The hallmarks of cancer include rapid cell reproduction and metabolic activity. But these processes also lead to increased cellular stress and oxidation, and the risk of cell death. To circumvent these negative consequences of supercharged growth, cancer cells stimulate pathways to reduce oxidative stress and avoid cell death. In an article published in Cell Metabolism, Moffitt Cancer Center researchers report on a newly discovered biochemical pathway that protects cells from a type of cell death called ferroptosis.

Ferroptosis is a specialized type of cell death that is caused by imbalances in oxidation within cells. Ferroptosis results in changes to molecules in the cell membrane called lipids and can be caused by cysteine starvation. Cysteine is a type of amino acid that is one of the building blocks of proteins and is also used by the body for numerous important physiological processes, including cell survival, regulation of oxidative-reduction reactions and energy transfer. Because of its critical role in normal processes, cysteine is highly regulated to prevent excess or insufficient amounts of the amino acid.

Several different types of cancer overexpress molecules that play an important role in cysteine regulation. This suggests that reducing cysteine levels may negatively affect cancer growth. In fact, studies have shown that cancer cells can be induced to undergo cell death by either inhibiting cysteine uptake or starving cells of cysteine. However, the downstream processes that are stimulated by cysteine starvation are unclear. Moffitt researchers performed a series of laboratory investigations to learn what molecules become activated after cysteine deprivation and how this impacts cells.

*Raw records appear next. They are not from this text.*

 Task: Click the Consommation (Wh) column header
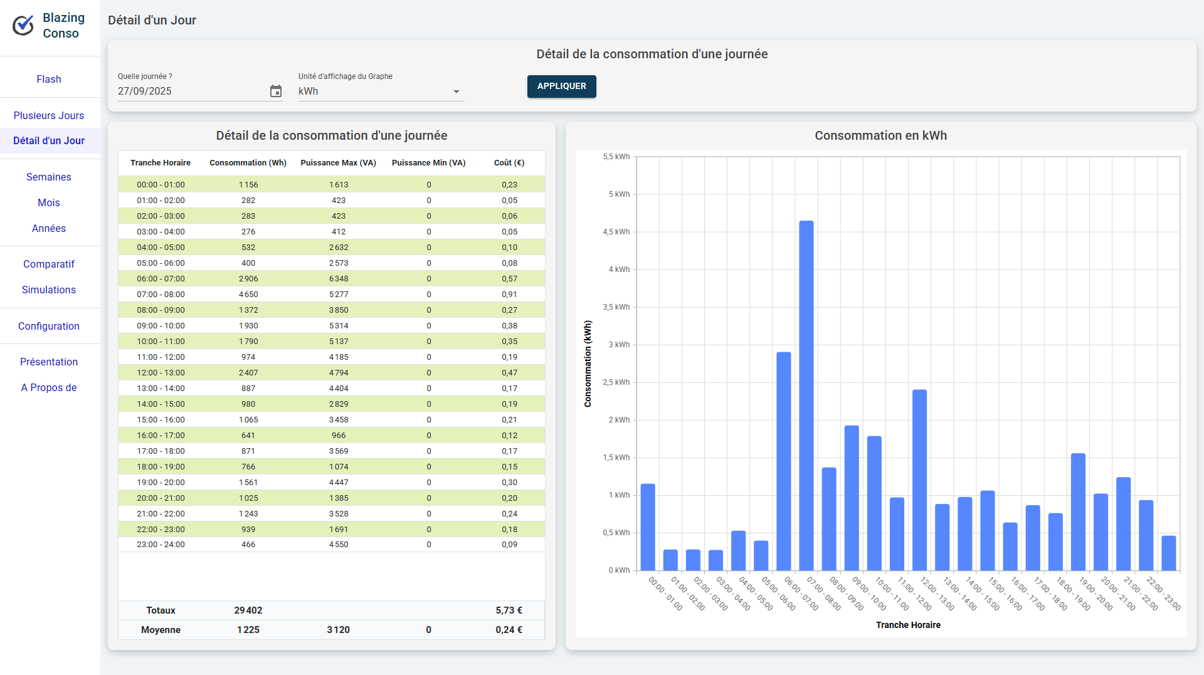coord(248,163)
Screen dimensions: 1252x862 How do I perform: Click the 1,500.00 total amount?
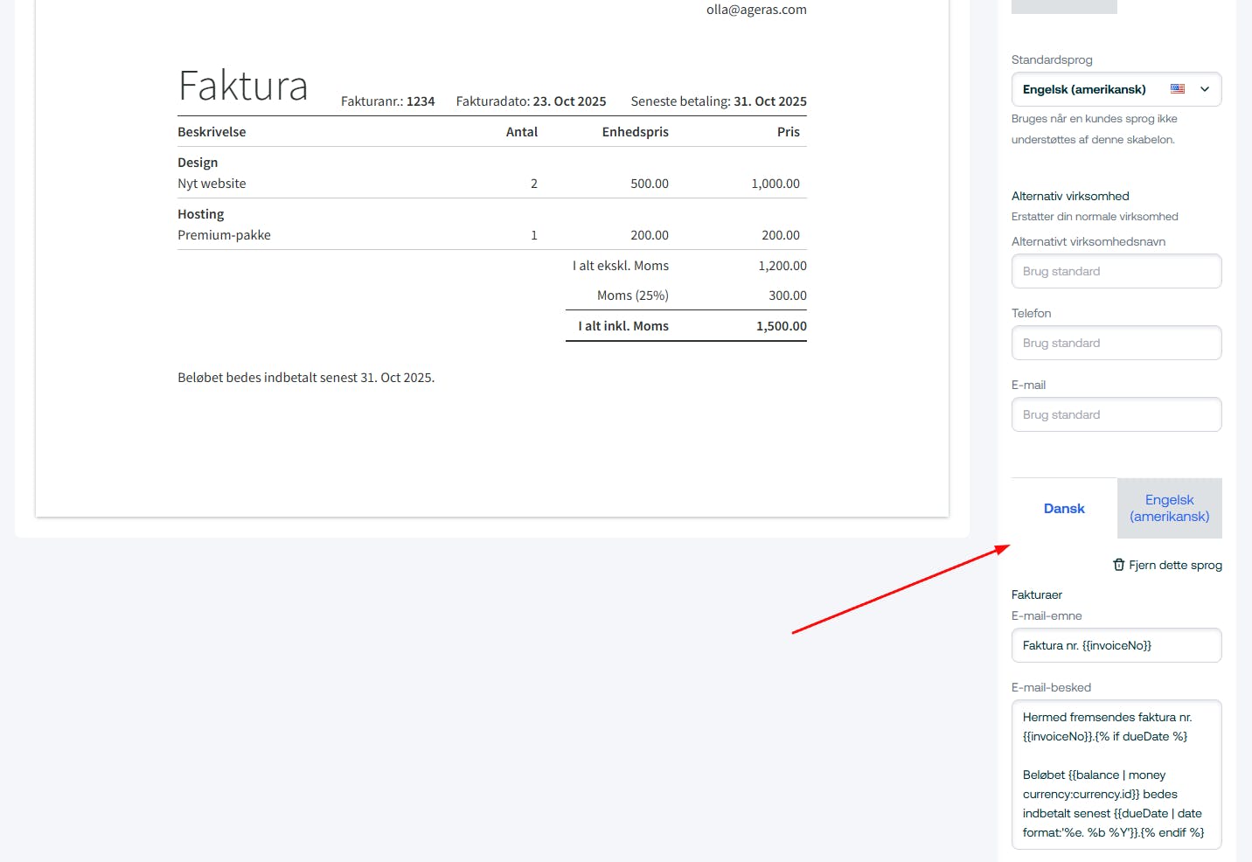[x=781, y=326]
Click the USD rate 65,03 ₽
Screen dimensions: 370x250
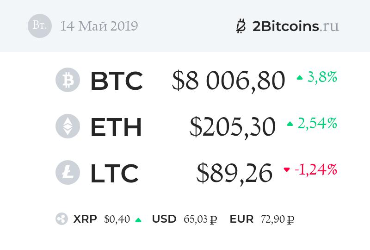tap(200, 219)
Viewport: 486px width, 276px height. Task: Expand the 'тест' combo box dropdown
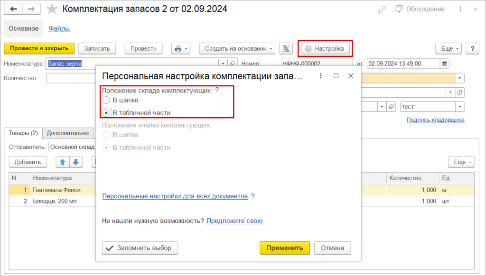click(x=459, y=107)
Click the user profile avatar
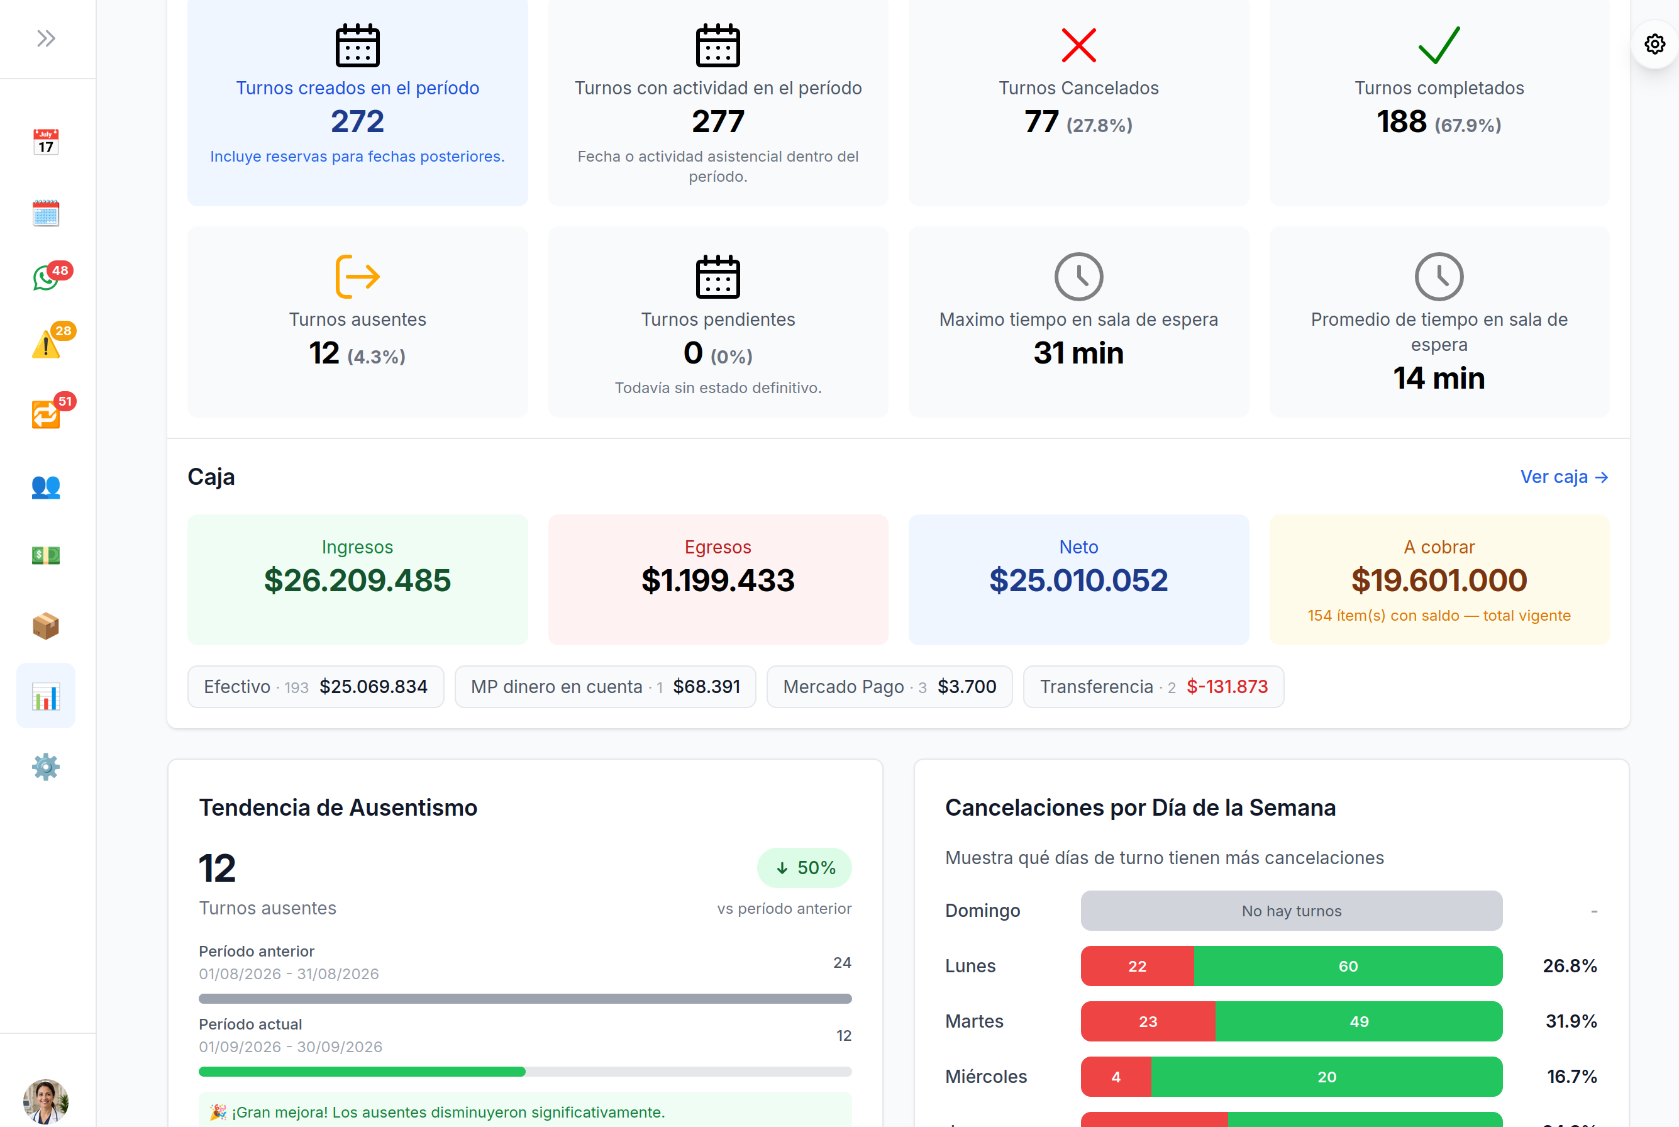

The researchers discovered that cancer cells can activate signaling pathways to protect themselves against cell death due to cysteine starvation. When the team starved non-small cell lung carcinoma cells of cysteine, the cells began to undergo ferroptosis. However, cysteine starvation also resulted in an unexpected accumulation of small molecules called -glutamyl-peptides, which protected the cells against ferroptosis. The researchers found that the peptides were synthesized through the activity of the protein GCLC. Under normal conditions, GCLC is involved in the first step of the synthesis of the antioxidant glutathione from the amino acids cysteine and glutamate. However, this newly discovered activity of GCLC occurred in the absence of cysteine and was important to limit both glutamate accumulation and oxidant production.

The researchers further analyzed signaling mechanisms controlling GCLC-mediated peptide synthesis and discovered that GCLC was regulated by the protein NRF2. They found that under normal conditions, NRF2 regulated GCLC to produce glutathione, but under cysteine-starved conditions, NRF2 regulated GGLC to produce -glutamyl-peptides.

"NRF2 is known to play an important role in the protection against cellular oxidation and is often deregulated in lung cancer," said lead author Gina DeNicola, Ph.D., assistant member of the Cancer Physiology Department at Moffitt. "The ability of NRF2 to protect against ferroptosis has important implications for cancer, particularly lung cancers that commonly have NRF2 activation via mutations in KEAP1 and NRF2."

Reference:Kang YP, Mockabee-Macias A, Jiang C, et al. Non-canonical glutamate-cysteine ligase activity protects against ferroptosis. Cell Metab. 2021;33(1):174-189.e7. doi:10.1016/j.cmet.2020.12.007

This article has been republished from the following materials. Note: material may have been edited for length and content. For further information, please contact the cited source.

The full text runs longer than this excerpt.